1
votes

I'm performing a "stress test" with NEO4J database. It isn't a big deal, but the partial results make me wonder whether this technology is suitable for online applications (or simply I don't get Cypher).

The first test was to add node by node like

(1° node) -[:NEXT_FRAME]-> () -[:NEXT_FRAME]-> () -[:NEXT_FRAME]-> () -[:NEXT_FRAME]-> ... -[:NEXT_FRAME]-> (last node)

and then retrieve the entire path using this query

START n=node:Frame(node_id="0"), m=node:Frame(node_id="9000")
MATCH p=(n)-[:FRAME_NEXT*]->(m)
RETURN p
ORDER BY m.node_id DESC
LIMIT 1

Note, when m.node_id == 2, the query takes ~100 ms. Now with ~9000 nodes, it can take up to 30 seconds. I am not an expert, but it is too much time! I don't think 9K nodes should make this much difference.

So, what am I missing?

Cheers (and Merry Xmas)

Edited:

I'm using py2neo and timing the query this way:

    q_str = """
    START n=node:Frame(node_id="0"), m=node:Frame(node_id="%d")
    MATCH p=(n)-[:FRAME_NEXT*]->(m)
    RETURN p
    ORDER BY m.node_id DESC
    LIMIT 1
    """ % (i,)
    print q_str

    before = datetime.datetime.now()
    query = neo4j.CypherQuery(graph_db, q_str)
    record, = query.execute().data
    after = datetime.datetime.now()
    diff = after - before
    diff_ms = diff.total_seconds() *1000
    print 'Query took %.2f ms' % (diff_ms)
3

3 Answers

2
votes

The query tries to identify each and every path between n and m, which might be a huge number depending on the shape of your graph.

Try to avoid ORDER BY in such situations. The following might be faster since only one single path needs to be identified:

START n=node:Frame(node_id="0"), m=node:Frame(node_id="9000")
MATCH p=(n)-[:FRAME_NEXT*]->(m)
RETURN p
LIMIT 1

If you're looking for pure performance, you'll be better off using traversal API or graph algorithms directly. This requires some Java coding.

2
votes

This is a shortcoming of Cypher, it doesn't handle long variable length paths well right now.

Could you try MATCH p=shortestPath((n)-[:FRAME_NEXT*]->(m))?

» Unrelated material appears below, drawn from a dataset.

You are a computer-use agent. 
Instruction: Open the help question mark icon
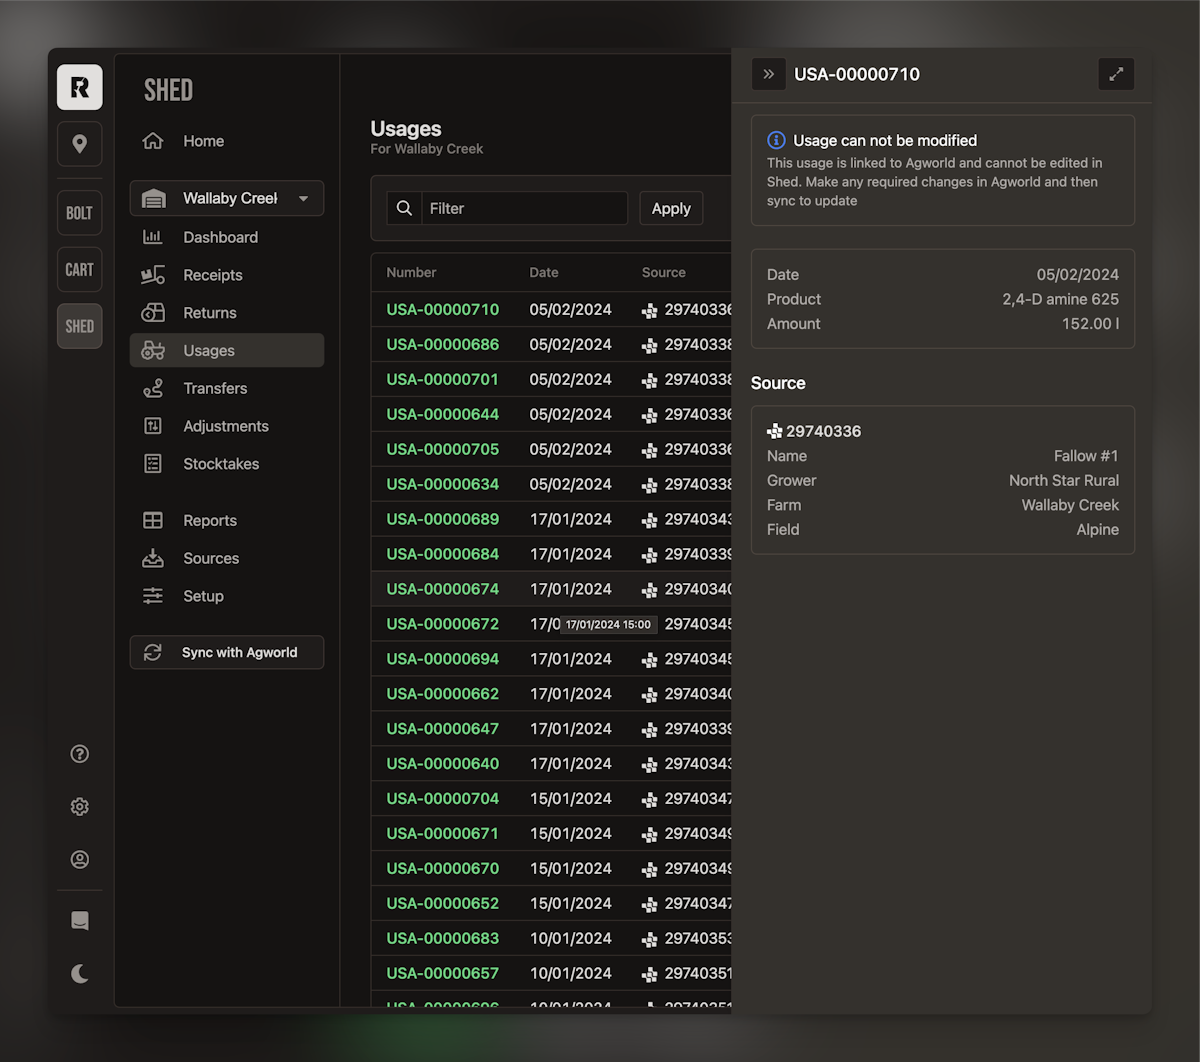[80, 754]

Also if you can, can you try Neo4j 2.0 and instead of using the legacy index, using labels and the new indexes. According to the query plan, there the faster bidirectional-traversal-matcher should be used.

MATCH (n: Frame {node_id:"0"})-[:FRAME_NEXT*]->(m:Frame {node_id:"9000"})
RETURN p

Alternatively will be probably better off with a REST traverser: http://docs.neo4j.org/chunked/milestone/rest-api-traverse.html

or a REST-graph-algo: http://docs.neo4j.org/chunked/milestone/rest-api-graph-algos.html

1
votes

If there is only one path you can drop ODER BY and LIMIT. Also try using the shortestPath function, it can be much faster even if there is only one matching path in your graph (i.e. even if all paths are the shortest). Finally if you know how deep the variable depth relationship is, declare that in your pattern, and if you know only roughly how deep then specify a range. Try some combinations of these for comparison, you can profile them in the neo4j-shell and look at the execution plan.

MATCH p=(n)-[:FRAME_NEXT*9000]->(m)
MATCH p=(n)-[:FRAME_NEXT*8900..9100]->(m)
MATCH p=shortestPath( (n)-[:FRAME_NEXT*]->(m) )
MATCH p=shortestPath( (n)-[:FRAME_NEXT*8900..9100]->(m) )